• **TASK PROMPT**:
Would you reproduce each of the records below precisely, with the pictures left out?

· · · · · · ·

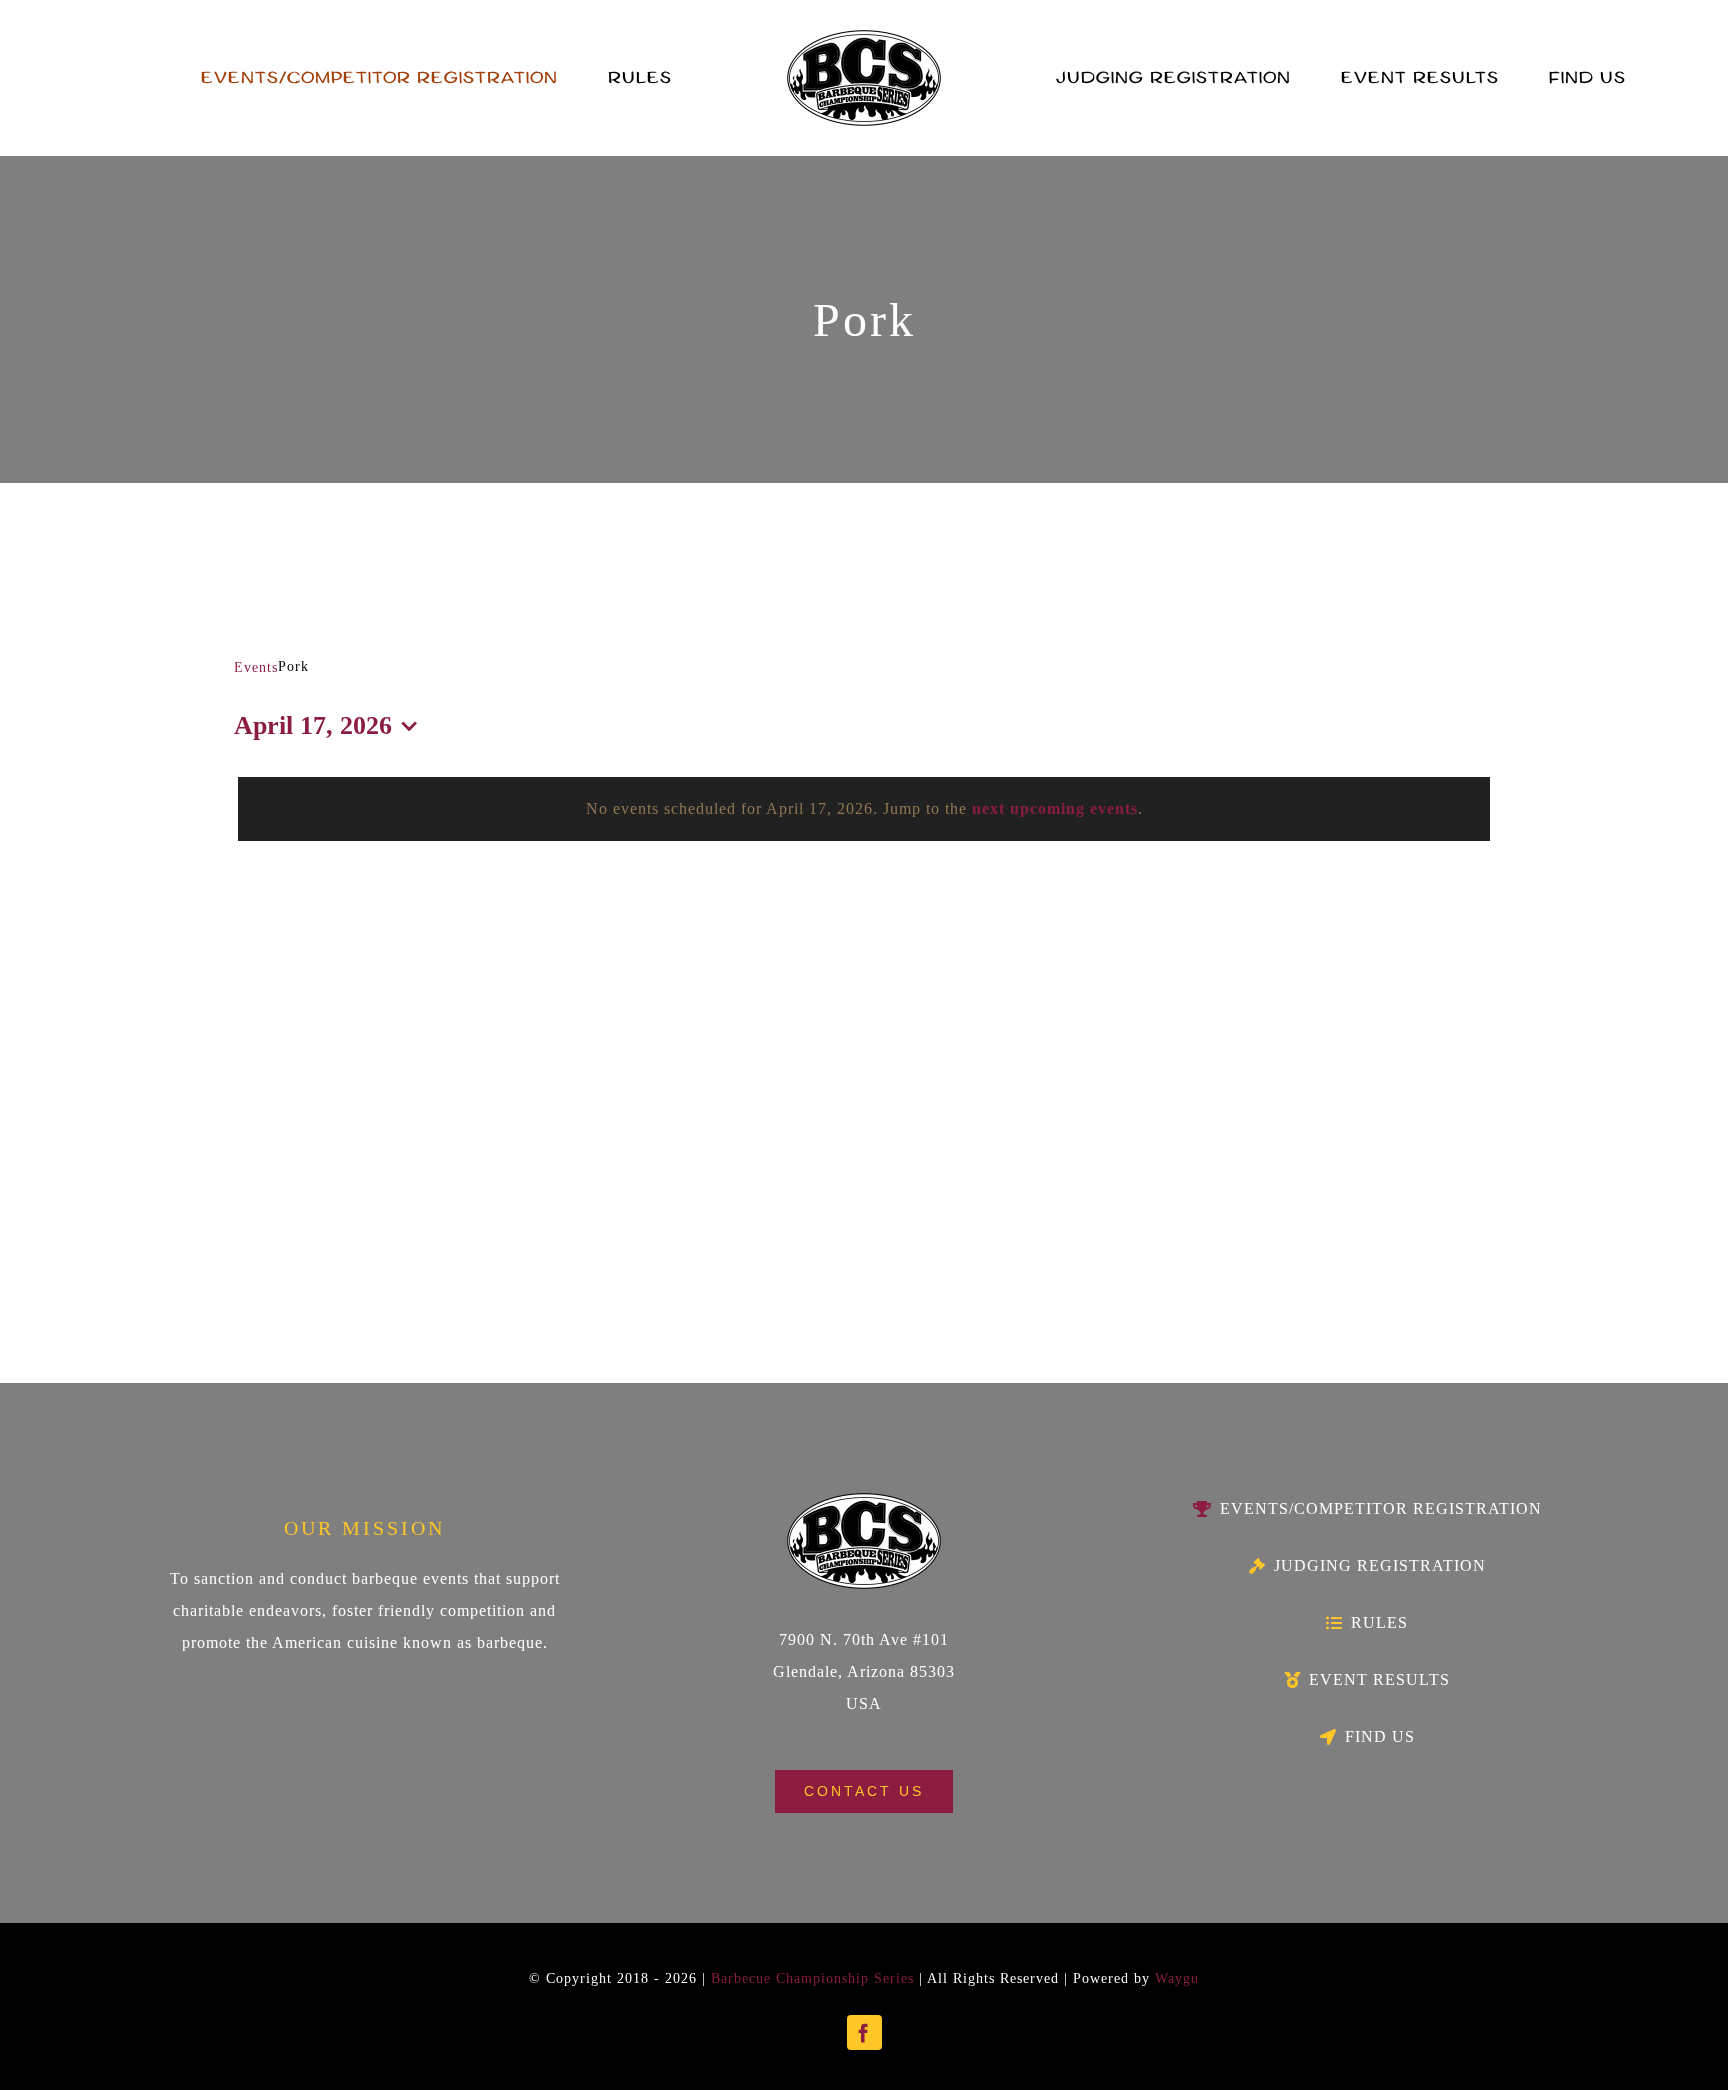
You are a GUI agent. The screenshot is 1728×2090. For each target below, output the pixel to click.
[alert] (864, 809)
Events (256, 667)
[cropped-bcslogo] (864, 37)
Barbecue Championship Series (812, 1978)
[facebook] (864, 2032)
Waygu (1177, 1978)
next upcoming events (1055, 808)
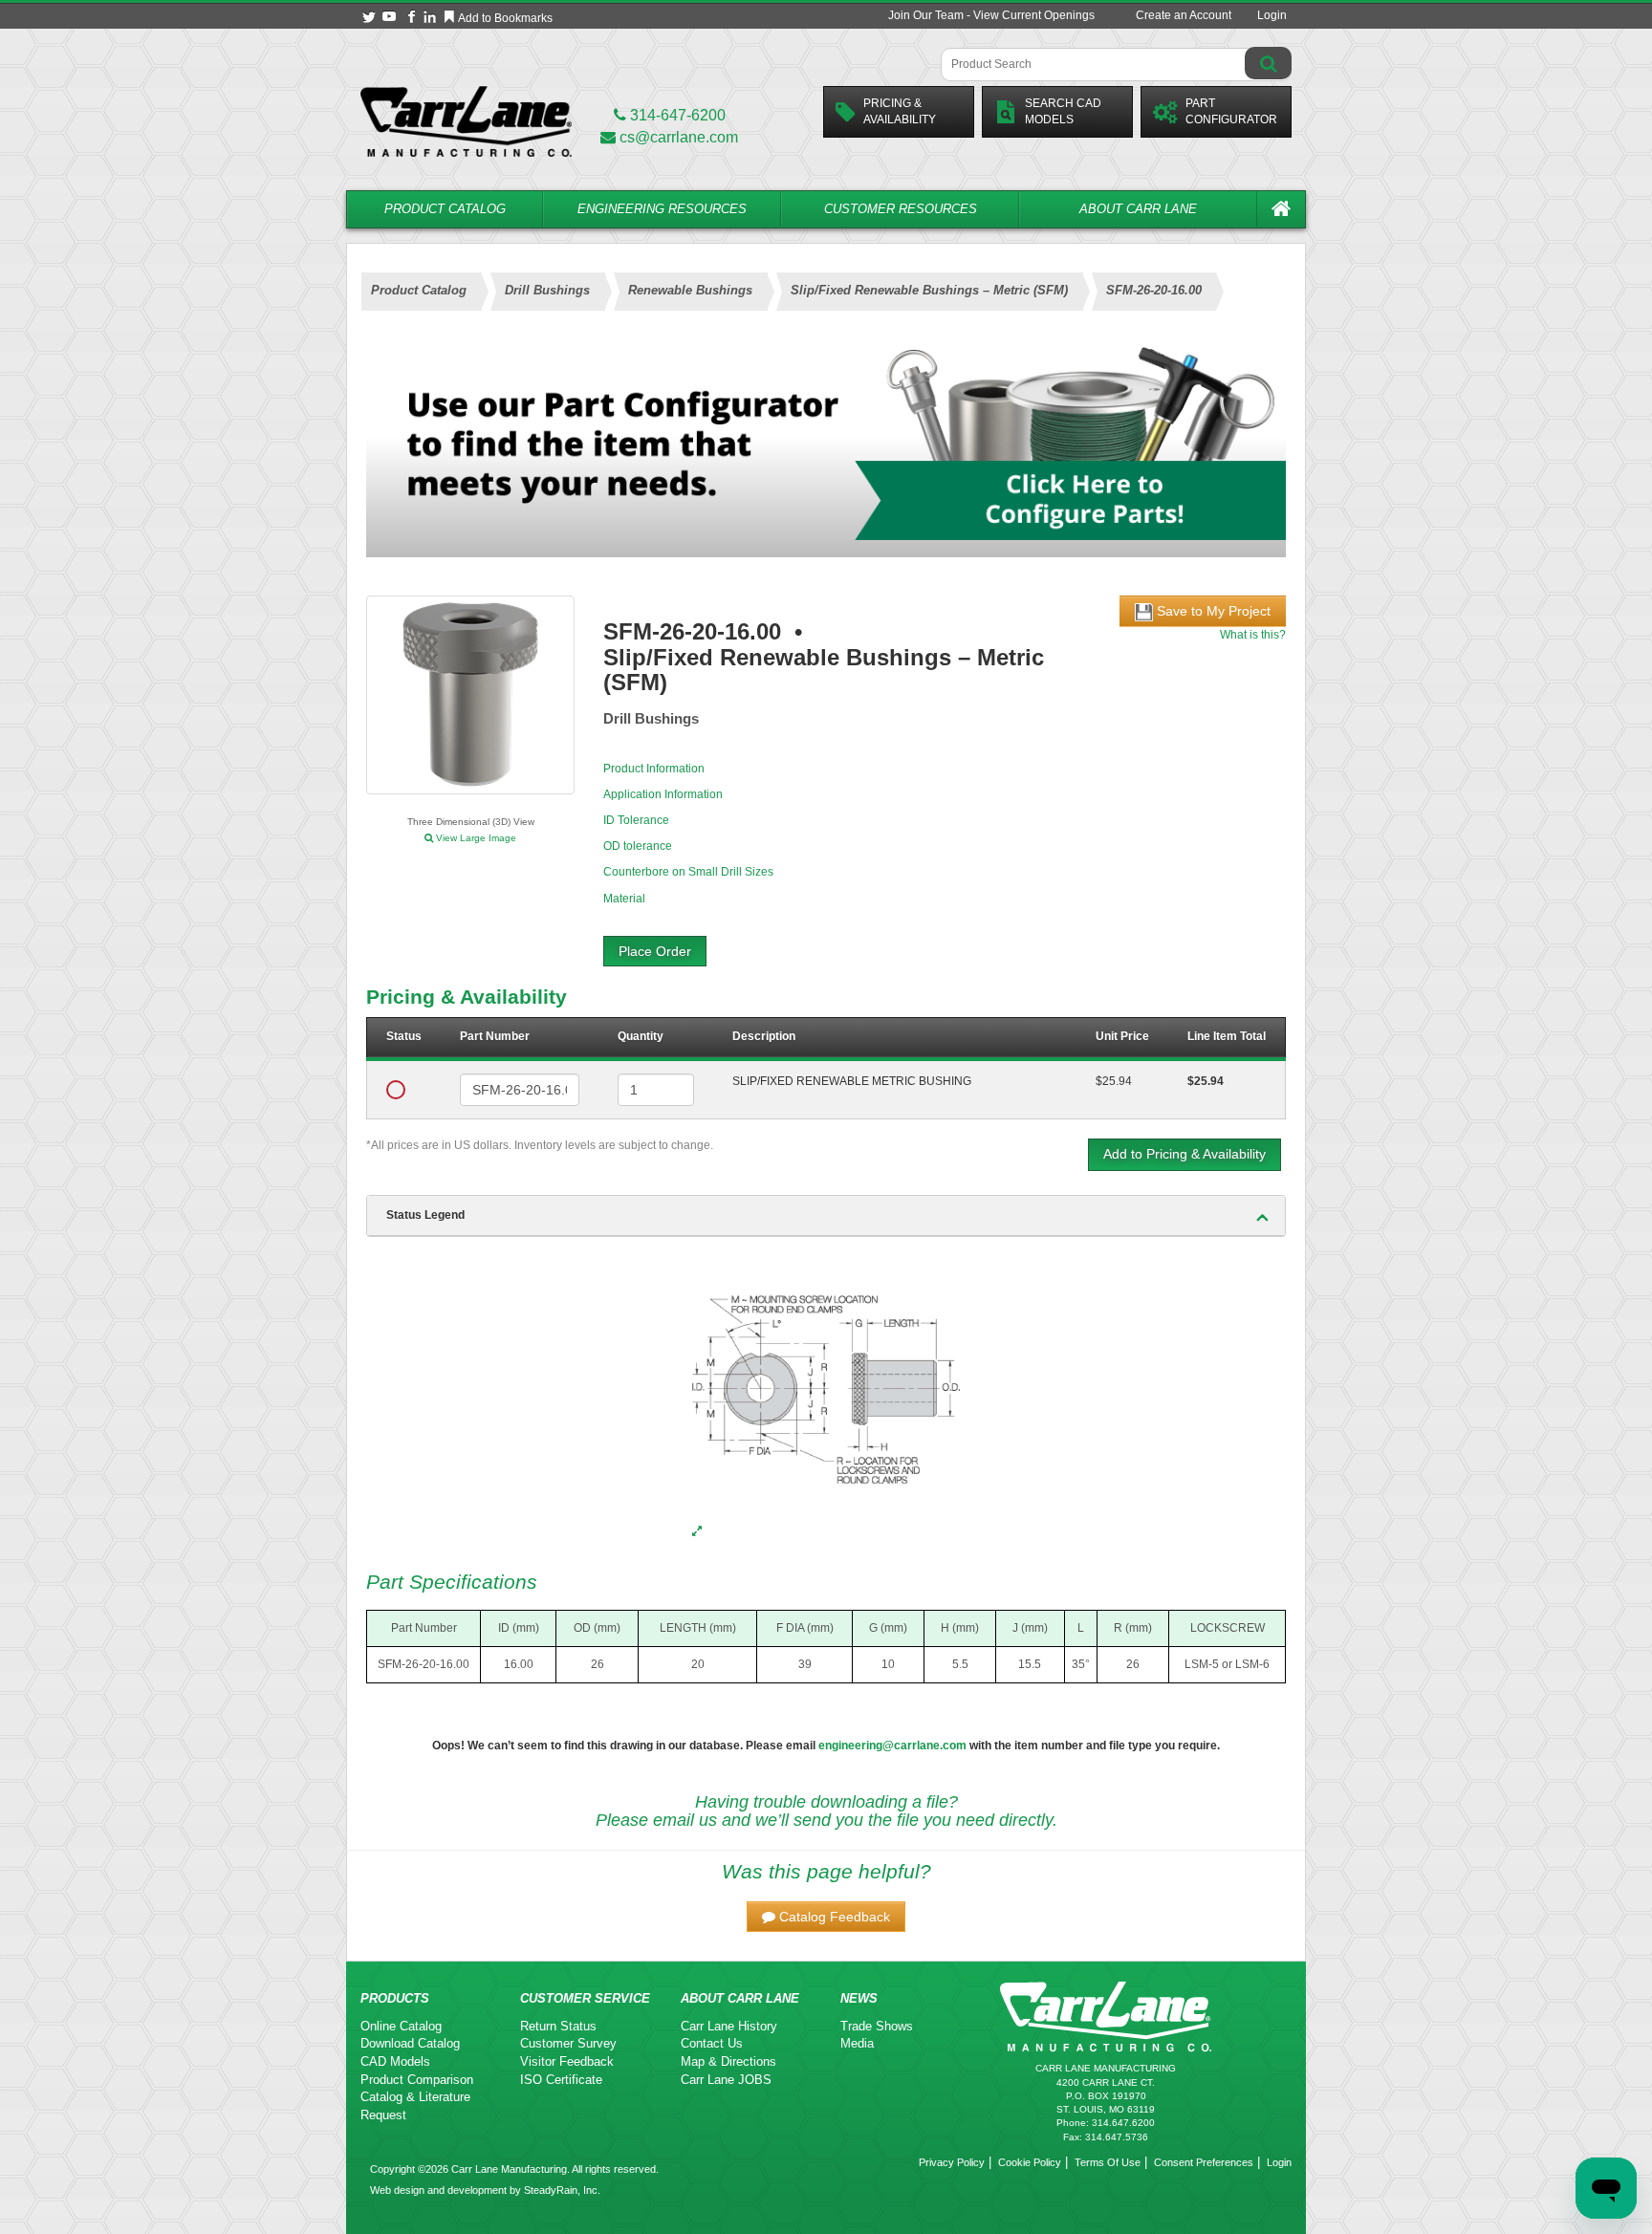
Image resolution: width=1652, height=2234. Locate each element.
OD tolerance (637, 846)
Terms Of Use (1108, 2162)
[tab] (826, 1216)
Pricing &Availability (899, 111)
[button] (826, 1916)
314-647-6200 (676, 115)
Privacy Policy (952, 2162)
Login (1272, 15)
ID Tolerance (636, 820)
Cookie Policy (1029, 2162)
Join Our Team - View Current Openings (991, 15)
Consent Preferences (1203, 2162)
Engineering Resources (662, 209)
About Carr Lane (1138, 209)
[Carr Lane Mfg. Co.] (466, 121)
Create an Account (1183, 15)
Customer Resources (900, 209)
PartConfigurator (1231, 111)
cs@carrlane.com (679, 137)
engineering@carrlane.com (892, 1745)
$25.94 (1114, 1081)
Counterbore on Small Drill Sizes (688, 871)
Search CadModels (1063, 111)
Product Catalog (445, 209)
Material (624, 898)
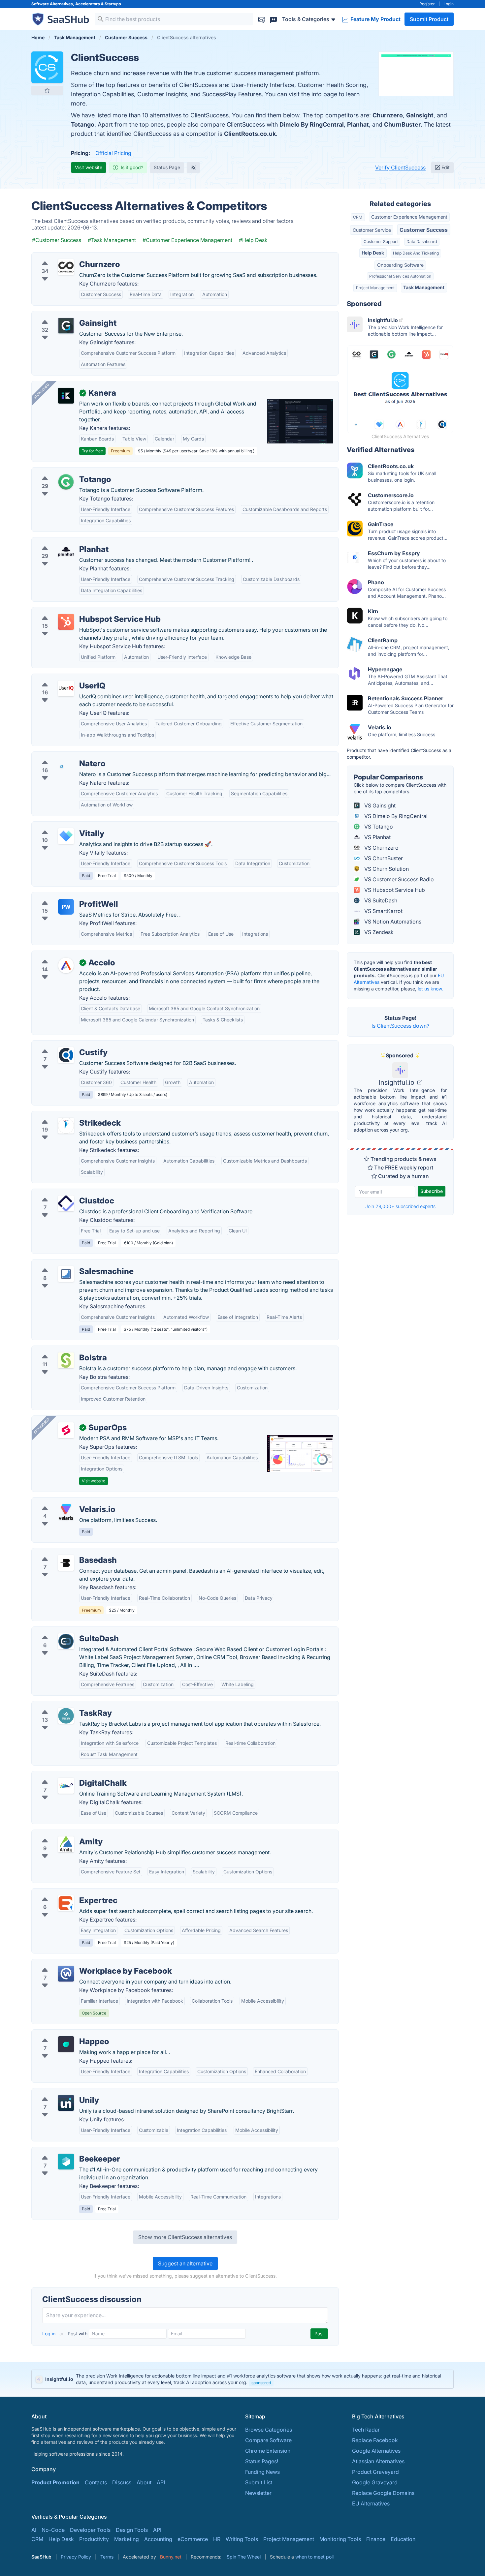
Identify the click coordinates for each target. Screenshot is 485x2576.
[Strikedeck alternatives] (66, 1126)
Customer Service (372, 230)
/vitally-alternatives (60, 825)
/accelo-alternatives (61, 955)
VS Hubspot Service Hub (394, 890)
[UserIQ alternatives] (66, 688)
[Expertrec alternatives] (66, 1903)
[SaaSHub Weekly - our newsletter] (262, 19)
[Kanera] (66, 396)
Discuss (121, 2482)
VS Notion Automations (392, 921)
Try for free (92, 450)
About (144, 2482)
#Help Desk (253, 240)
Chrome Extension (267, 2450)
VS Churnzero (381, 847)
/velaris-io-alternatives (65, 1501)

· · · · · · ·

• **FINISHED TASK**:
You are a GUI agent. The screenshot is 1728×2090. For each target below, output the pixel to click.
[alert] (864, 809)
Events (256, 667)
[cropped-bcslogo] (864, 37)
Barbecue Championship Series (812, 1978)
[facebook] (864, 2032)
Waygu (1177, 1978)
next upcoming events (1055, 808)
Image resolution: width=1652, height=2234. Locate each element.
OD tolerance (637, 846)
Terms Of Use (1108, 2162)
[tab] (826, 1216)
Pricing &Availability (899, 111)
[button] (826, 1916)
314-647-6200 (676, 115)
Privacy Policy (952, 2162)
Login (1272, 15)
ID Tolerance (636, 820)
Cookie Policy (1029, 2162)
Join Our Team - View Current Openings (991, 15)
Consent Preferences (1203, 2162)
Engineering Resources (662, 209)
About Carr Lane (1138, 209)
[Carr Lane Mfg. Co.] (466, 121)
Create an Account (1183, 15)
Customer Resources (900, 209)
PartConfigurator (1231, 111)
cs@carrlane.com (679, 137)
engineering@carrlane.com (892, 1745)
$25.94 (1114, 1081)
Counterbore on Small Drill Sizes (688, 871)
Search CadModels (1063, 111)
Product Catalog (445, 209)
Material (624, 898)
Identify the click coordinates for each target. Screenshot is 485x2576.
[Strikedeck alternatives] (66, 1126)
Customer Service (372, 230)
/vitally-alternatives (60, 825)
/accelo-alternatives (61, 955)
VS Hubspot Service Hub (394, 890)
[UserIQ alternatives] (66, 688)
[Expertrec alternatives] (66, 1903)
[SaaSHub Weekly - our newsletter] (262, 19)
[Kanera] (66, 396)
Discuss (121, 2482)
VS Notion Automations (392, 921)
Try for free (92, 450)
About (144, 2482)
#Help Desk (253, 240)
Chrome Extension (267, 2450)
VS Churnzero (381, 847)
/velaris-io-alternatives (65, 1501)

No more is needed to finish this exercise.